- Full name: Edgar Lewis Watkins
- Born: 12 May 1887 Ferndale, Rhondda Cynon Taf, Wales
- Died: 1960 (aged 72–73) Plymouth, England
- Relatives: Evan Watkins (brother)

Gymnastics career
- Discipline: Men's artistic gymnastics
- Country represented: Great Britain

= Edgar Watkins =

British gymnast (1887–1960)

Edgar Lewis Watkins (12 May 1887 - 1960) was a British gymnast. He competed in the men's team event at the 1908 Summer Olympics.

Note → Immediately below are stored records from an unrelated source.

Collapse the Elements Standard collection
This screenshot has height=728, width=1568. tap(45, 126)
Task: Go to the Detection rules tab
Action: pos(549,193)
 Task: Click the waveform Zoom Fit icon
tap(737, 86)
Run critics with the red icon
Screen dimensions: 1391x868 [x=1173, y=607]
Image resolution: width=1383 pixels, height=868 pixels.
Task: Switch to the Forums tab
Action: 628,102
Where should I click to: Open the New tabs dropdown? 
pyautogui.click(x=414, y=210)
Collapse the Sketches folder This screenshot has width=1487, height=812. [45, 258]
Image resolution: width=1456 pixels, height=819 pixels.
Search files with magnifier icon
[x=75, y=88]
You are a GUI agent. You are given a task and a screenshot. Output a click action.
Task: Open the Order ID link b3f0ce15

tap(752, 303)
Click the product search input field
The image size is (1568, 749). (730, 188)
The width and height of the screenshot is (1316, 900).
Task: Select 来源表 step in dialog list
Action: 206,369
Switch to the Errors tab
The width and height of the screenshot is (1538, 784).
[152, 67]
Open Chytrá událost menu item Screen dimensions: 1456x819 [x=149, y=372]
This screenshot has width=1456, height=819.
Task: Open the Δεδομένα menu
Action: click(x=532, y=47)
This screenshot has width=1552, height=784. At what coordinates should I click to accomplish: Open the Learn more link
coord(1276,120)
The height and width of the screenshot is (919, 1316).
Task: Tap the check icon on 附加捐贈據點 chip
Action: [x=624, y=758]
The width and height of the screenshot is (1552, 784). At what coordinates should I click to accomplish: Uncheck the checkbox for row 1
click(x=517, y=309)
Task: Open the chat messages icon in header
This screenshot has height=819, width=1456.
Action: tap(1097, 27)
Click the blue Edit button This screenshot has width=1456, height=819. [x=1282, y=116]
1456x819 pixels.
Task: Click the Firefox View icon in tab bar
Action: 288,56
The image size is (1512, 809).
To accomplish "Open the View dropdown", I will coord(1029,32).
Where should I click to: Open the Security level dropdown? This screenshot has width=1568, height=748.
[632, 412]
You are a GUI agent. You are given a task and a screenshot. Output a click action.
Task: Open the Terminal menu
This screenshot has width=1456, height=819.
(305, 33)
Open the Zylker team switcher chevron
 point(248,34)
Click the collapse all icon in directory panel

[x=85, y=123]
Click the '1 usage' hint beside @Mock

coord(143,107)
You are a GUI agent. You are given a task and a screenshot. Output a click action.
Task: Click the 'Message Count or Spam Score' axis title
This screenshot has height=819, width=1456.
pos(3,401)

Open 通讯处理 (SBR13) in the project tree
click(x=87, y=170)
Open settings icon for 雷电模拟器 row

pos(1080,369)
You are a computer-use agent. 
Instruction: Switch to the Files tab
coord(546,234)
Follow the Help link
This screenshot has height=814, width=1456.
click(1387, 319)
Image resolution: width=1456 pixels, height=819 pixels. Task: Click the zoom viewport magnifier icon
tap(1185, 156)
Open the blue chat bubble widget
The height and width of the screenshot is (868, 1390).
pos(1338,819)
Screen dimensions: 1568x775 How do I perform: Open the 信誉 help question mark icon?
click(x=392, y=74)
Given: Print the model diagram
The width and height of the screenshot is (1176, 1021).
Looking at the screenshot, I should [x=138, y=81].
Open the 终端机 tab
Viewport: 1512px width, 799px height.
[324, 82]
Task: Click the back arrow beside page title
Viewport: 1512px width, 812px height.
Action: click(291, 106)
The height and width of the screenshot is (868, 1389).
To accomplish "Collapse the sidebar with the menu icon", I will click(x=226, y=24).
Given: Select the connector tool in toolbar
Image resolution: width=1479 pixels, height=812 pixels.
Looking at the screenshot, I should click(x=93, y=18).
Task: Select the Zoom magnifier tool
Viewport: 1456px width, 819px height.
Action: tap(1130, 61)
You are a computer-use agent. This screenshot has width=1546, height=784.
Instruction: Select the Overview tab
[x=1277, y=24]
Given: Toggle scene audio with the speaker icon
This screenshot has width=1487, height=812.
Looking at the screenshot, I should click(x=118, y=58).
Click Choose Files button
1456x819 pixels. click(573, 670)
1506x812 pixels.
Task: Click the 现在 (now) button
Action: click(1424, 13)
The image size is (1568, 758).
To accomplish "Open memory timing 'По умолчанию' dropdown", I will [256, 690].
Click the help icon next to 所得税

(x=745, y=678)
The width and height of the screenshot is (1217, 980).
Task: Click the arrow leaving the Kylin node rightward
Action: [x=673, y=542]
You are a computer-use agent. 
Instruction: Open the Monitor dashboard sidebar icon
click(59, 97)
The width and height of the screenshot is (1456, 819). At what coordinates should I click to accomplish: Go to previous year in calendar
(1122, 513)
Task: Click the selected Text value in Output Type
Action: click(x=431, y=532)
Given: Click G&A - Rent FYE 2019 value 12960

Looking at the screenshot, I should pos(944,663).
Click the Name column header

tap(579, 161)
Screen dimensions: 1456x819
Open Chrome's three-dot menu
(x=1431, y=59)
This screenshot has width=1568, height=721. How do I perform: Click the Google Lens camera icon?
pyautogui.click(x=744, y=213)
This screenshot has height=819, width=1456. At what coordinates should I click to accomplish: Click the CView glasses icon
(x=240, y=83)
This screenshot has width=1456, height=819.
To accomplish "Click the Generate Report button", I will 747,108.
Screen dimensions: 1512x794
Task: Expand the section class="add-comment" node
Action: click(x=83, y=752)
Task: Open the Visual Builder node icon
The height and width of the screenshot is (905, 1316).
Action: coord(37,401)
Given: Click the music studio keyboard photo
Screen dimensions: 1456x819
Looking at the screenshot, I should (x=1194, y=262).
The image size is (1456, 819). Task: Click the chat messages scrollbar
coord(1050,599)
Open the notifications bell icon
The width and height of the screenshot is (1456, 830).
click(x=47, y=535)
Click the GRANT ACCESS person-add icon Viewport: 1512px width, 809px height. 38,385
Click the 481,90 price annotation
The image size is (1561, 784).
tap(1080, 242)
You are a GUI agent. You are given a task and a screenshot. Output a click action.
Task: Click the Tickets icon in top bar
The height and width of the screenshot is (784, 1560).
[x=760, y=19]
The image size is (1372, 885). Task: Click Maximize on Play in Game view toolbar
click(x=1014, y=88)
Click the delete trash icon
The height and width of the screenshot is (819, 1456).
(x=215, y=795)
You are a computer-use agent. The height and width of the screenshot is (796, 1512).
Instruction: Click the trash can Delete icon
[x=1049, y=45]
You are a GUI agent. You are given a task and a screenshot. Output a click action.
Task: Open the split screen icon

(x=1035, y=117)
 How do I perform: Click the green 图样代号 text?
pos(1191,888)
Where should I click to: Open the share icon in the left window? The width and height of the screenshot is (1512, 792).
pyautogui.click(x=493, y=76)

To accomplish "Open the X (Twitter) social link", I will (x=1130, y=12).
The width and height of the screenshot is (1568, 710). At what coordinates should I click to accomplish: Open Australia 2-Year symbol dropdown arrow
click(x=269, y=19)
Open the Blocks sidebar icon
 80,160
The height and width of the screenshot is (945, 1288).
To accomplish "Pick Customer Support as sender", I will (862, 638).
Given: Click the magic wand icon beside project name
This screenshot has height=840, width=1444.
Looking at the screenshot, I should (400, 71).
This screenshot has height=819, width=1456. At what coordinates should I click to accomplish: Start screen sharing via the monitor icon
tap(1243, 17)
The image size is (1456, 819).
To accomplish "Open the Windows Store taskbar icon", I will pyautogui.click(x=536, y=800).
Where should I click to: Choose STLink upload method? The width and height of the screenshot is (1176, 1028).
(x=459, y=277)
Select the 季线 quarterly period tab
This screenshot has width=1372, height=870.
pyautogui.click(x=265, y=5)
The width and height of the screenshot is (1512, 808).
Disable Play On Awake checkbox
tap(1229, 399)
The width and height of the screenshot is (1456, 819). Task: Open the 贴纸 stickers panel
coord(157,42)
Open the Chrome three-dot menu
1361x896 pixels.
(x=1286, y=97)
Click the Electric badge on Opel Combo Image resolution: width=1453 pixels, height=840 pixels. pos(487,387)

Watkins was a member of the Powell's Tillery Gymnastics Club of Abertillery, formed in 1903; most were local miners. Edgar Watkins was recorded as a member of the team in 1904. He was a member of the Powell's Tillery team that won the Welsh Amateur Gymnastics Shield in 1906 and again in 1908, and in March 1908, aged 19, he won the Individual Gymnastic Championship of Wales at his first attempt, while studying for a colliery manager's certificate. On the strength of this performance, he was selected to captain the Welsh national gymnastics team, the youngest man ever to do so. He was one of three team members to be entered in the Olympic Games in 1908. He continued his career with the club in 1909.

Watkins' elder brother was Evan Watkins, a professional rugby player and cricketer.